#### Text shown:

Begin

Monday, January 30, 2017

Dynamic vendor bundling and source maps with hjs-webpack

## Webpack bundling and chunking

The default in Webpack config is to put all the Javascript into a large bundle JS file. However this does not work well for many reasons. In my single page app, I use a lot of Javascript libraries which when put together form a very large source bundle file. 95% of the time, I will not be touching or changing any of these libraries. So here is my wishlist that comes from my C/C++ days.

## Wishlist
- It must work with [hjs-webpack](https://github.com/henrikjoreteg/hjs-webpack) which in the author's words __" is just a simplified, opinionated way to configure webpack for development and then build for production. That also supports easily generating more files.."
- Bundle together my Javascript into a separate bundle, and keep all the node_modules in a separate vendor bundle.
- When library files are not changed the generated vendor bundle should keep the same filename (to optimize CDN caching). So ensure Webpack generates the same filename when library files are not changed.
- Generate source-maps to enable easier debugging of my React apps.

End

#### Provided material:

Begin

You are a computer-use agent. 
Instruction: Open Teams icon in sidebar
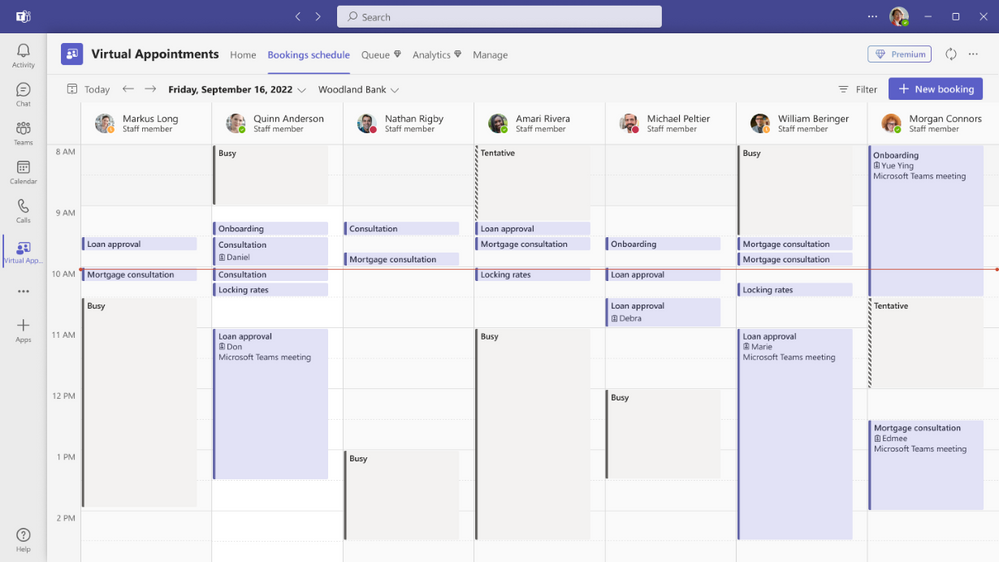point(23,133)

End

#### Task directions:
Reproduce the stretch of the Webpack bundling post above from "## Wishlist" through "are not changed.", word for word.

#### Output for this exercise:
## Wishlist
- It must work with [hjs-webpack](https://github.com/henrikjoreteg/hjs-webpack) which in the author's words __" is just a simplified, opinionated way to configure webpack for development and then build for production. That also supports easily generating more files.."
- Bundle together my Javascript into a separate bundle, and keep all the node_modules in a separate vendor bundle.
- When library files are not changed the generated vendor bundle should keep the same filename (to optimize CDN caching). So ensure Webpack generates the same filename when library files are not changed.